Input rows |
-- Begin --
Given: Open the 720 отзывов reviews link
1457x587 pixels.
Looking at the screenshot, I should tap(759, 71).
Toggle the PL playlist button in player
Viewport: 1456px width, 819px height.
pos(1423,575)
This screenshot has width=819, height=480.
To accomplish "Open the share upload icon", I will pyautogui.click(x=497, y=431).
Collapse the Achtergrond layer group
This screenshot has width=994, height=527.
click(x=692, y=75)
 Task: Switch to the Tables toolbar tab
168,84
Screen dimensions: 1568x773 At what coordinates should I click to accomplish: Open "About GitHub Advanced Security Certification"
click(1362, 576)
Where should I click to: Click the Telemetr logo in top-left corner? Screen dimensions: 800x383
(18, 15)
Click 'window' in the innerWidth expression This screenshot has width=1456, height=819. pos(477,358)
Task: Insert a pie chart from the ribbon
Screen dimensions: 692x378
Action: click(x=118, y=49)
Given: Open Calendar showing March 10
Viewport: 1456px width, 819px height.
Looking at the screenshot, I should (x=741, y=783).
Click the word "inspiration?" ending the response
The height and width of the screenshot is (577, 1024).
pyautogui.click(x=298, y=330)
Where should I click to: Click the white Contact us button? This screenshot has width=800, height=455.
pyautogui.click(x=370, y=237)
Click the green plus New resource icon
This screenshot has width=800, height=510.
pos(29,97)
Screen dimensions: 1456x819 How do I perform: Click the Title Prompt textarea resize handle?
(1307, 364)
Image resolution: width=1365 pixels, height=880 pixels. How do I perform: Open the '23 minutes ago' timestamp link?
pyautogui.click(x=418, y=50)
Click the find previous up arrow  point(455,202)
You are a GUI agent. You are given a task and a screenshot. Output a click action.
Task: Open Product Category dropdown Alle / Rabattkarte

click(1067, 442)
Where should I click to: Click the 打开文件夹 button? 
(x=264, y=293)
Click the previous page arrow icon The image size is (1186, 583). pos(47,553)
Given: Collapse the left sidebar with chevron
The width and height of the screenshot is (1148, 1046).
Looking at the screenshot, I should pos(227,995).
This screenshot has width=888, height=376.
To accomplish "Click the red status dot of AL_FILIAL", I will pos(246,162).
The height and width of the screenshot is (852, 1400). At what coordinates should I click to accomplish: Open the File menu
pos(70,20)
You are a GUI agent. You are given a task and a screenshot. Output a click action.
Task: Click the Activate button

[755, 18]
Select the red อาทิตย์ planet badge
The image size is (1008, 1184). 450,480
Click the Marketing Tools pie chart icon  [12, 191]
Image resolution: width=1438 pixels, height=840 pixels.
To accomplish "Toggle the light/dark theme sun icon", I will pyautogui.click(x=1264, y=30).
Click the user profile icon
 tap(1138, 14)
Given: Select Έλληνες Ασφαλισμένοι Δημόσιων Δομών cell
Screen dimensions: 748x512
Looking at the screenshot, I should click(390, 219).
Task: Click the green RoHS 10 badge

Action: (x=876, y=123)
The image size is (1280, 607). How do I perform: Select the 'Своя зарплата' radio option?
-- End --
Print the lines above exactly as they appear, from the first line through the last.

Solution |
Given: Open the 720 отзывов reviews link
1457x587 pixels.
Looking at the screenshot, I should tap(759, 71).
Toggle the PL playlist button in player
Viewport: 1456px width, 819px height.
pos(1423,575)
This screenshot has width=819, height=480.
To accomplish "Open the share upload icon", I will pyautogui.click(x=497, y=431).
Collapse the Achtergrond layer group
This screenshot has width=994, height=527.
click(x=692, y=75)
 Task: Switch to the Tables toolbar tab
168,84
Screen dimensions: 1568x773 At what coordinates should I click to accomplish: Open "About GitHub Advanced Security Certification"
click(1362, 576)
Where should I click to: Click the Telemetr logo in top-left corner? Screen dimensions: 800x383
(18, 15)
Click 'window' in the innerWidth expression This screenshot has width=1456, height=819. pos(477,358)
Task: Insert a pie chart from the ribbon
Screen dimensions: 692x378
Action: click(x=118, y=49)
Given: Open Calendar showing March 10
Viewport: 1456px width, 819px height.
Looking at the screenshot, I should (x=741, y=783).
Click the word "inspiration?" ending the response
The height and width of the screenshot is (577, 1024).
pyautogui.click(x=298, y=330)
Where should I click to: Click the white Contact us button? This screenshot has width=800, height=455.
pyautogui.click(x=370, y=237)
Click the green plus New resource icon
This screenshot has width=800, height=510.
pos(29,97)
Screen dimensions: 1456x819 How do I perform: Click the Title Prompt textarea resize handle?
(1307, 364)
Image resolution: width=1365 pixels, height=880 pixels. How do I perform: Open the '23 minutes ago' timestamp link?
pyautogui.click(x=418, y=50)
Click the find previous up arrow  point(455,202)
You are a GUI agent. You are given a task and a screenshot. Output a click action.
Task: Open Product Category dropdown Alle / Rabattkarte

click(1067, 442)
Where should I click to: Click the 打开文件夹 button? 
(x=264, y=293)
Click the previous page arrow icon The image size is (1186, 583). pos(47,553)
Given: Collapse the left sidebar with chevron
The width and height of the screenshot is (1148, 1046).
Looking at the screenshot, I should pos(227,995).
This screenshot has width=888, height=376.
To accomplish "Click the red status dot of AL_FILIAL", I will pos(246,162).
The height and width of the screenshot is (852, 1400). At what coordinates should I click to accomplish: Open the File menu
pos(70,20)
You are a GUI agent. You are given a task and a screenshot. Output a click action.
Task: Click the Activate button

[755, 18]
Select the red อาทิตย์ planet badge
The image size is (1008, 1184). 450,480
Click the Marketing Tools pie chart icon  [12, 191]
Image resolution: width=1438 pixels, height=840 pixels.
To accomplish "Toggle the light/dark theme sun icon", I will pyautogui.click(x=1264, y=30).
Click the user profile icon
 tap(1138, 14)
Given: Select Έλληνες Ασφαλισμένοι Δημόσιων Δομών cell
Screen dimensions: 748x512
Looking at the screenshot, I should click(390, 219).
Task: Click the green RoHS 10 badge

Action: (x=876, y=123)
The image size is (1280, 607). How do I perform: Select the 'Своя зарплата' radio option?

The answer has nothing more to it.